**Set task:**
Rewrite all the rows below, changing each "Screen dimensions" to "Display size" and leaving everything else as it is.

─── Records for this task ───

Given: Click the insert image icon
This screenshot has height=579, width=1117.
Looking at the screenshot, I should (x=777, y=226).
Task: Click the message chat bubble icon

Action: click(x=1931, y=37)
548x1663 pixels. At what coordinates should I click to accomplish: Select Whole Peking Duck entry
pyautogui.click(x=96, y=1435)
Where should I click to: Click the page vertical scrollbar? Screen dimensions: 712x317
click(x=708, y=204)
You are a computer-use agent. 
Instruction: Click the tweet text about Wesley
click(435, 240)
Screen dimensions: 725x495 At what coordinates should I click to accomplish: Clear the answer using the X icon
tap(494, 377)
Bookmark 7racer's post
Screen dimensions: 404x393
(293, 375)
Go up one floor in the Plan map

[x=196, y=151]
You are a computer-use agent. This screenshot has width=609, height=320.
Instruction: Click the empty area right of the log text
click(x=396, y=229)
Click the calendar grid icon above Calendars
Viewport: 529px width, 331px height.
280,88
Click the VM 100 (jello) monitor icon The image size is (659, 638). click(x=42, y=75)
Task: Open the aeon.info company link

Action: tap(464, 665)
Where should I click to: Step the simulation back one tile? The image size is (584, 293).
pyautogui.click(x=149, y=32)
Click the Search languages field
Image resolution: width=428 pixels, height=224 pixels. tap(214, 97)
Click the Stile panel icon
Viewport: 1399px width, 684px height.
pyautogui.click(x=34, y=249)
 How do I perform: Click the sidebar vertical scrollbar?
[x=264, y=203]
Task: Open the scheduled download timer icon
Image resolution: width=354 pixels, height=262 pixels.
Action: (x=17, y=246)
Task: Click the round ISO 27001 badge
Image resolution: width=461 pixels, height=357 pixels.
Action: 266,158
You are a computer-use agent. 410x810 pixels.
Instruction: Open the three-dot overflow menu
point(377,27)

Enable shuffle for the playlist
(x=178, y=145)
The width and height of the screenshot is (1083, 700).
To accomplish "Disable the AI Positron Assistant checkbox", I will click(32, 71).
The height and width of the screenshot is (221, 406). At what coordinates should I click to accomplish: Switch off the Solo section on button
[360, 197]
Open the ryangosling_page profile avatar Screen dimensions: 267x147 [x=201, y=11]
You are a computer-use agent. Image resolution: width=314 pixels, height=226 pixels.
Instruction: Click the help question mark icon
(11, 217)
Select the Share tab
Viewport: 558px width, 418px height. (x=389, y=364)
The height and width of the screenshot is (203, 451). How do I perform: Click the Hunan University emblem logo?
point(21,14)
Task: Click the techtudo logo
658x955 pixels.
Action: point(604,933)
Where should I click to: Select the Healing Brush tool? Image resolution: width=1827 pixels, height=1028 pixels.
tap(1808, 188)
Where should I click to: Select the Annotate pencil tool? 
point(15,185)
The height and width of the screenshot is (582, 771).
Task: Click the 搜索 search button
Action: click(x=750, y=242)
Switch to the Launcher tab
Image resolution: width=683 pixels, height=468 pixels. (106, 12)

───

**Worked answer:**
Given: Click the insert image icon
This screenshot has height=579, width=1117.
Looking at the screenshot, I should (x=777, y=226).
Task: Click the message chat bubble icon

Action: click(x=1931, y=37)
548x1663 pixels. At what coordinates should I click to accomplish: Select Whole Peking Duck entry
pyautogui.click(x=96, y=1435)
Where should I click to: Click the page vertical scrollbar? Display size: 712x317
click(x=708, y=204)
You are a computer-use agent. 
Instruction: Click the tweet text about Wesley
click(435, 240)
Display size: 725x495 At what coordinates should I click to accomplish: Clear the answer using the X icon
tap(494, 377)
Bookmark 7racer's post
Display size: 404x393
(293, 375)
Go up one floor in the Plan map

[x=196, y=151]
You are a computer-use agent. This screenshot has width=609, height=320.
Instruction: Click the empty area right of the log text
click(x=396, y=229)
Click the calendar grid icon above Calendars
Viewport: 529px width, 331px height.
280,88
Click the VM 100 (jello) monitor icon The image size is (659, 638). click(x=42, y=75)
Task: Open the aeon.info company link

Action: tap(464, 665)
Where should I click to: Step the simulation back one tile? The image size is (584, 293).
pyautogui.click(x=149, y=32)
Click the Search languages field
Image resolution: width=428 pixels, height=224 pixels. tap(214, 97)
Click the Stile panel icon
Viewport: 1399px width, 684px height.
pyautogui.click(x=34, y=249)
 How do I perform: Click the sidebar vertical scrollbar?
[x=264, y=203]
Task: Open the scheduled download timer icon
Image resolution: width=354 pixels, height=262 pixels.
Action: (x=17, y=246)
Task: Click the round ISO 27001 badge
Image resolution: width=461 pixels, height=357 pixels.
Action: 266,158
You are a computer-use agent. 410x810 pixels.
Instruction: Open the three-dot overflow menu
point(377,27)

Enable shuffle for the playlist
(x=178, y=145)
The width and height of the screenshot is (1083, 700).
To accomplish "Disable the AI Positron Assistant checkbox", I will click(32, 71).
The height and width of the screenshot is (221, 406). At what coordinates should I click to accomplish: Switch off the Solo section on button
[360, 197]
Open the ryangosling_page profile avatar Display size: 267x147 [x=201, y=11]
You are a computer-use agent. Image resolution: width=314 pixels, height=226 pixels.
Instruction: Click the help question mark icon
(11, 217)
Select the Share tab
Viewport: 558px width, 418px height. (x=389, y=364)
The height and width of the screenshot is (203, 451). How do I perform: Click the Hunan University emblem logo?
point(21,14)
Task: Click the techtudo logo
658x955 pixels.
Action: point(604,933)
Where should I click to: Select the Healing Brush tool? Image resolution: width=1827 pixels, height=1028 pixels.
tap(1808, 188)
Where should I click to: Select the Annotate pencil tool? 
point(15,185)
The height and width of the screenshot is (582, 771).
Task: Click the 搜索 search button
Action: click(x=750, y=242)
Switch to the Launcher tab
Image resolution: width=683 pixels, height=468 pixels. (106, 12)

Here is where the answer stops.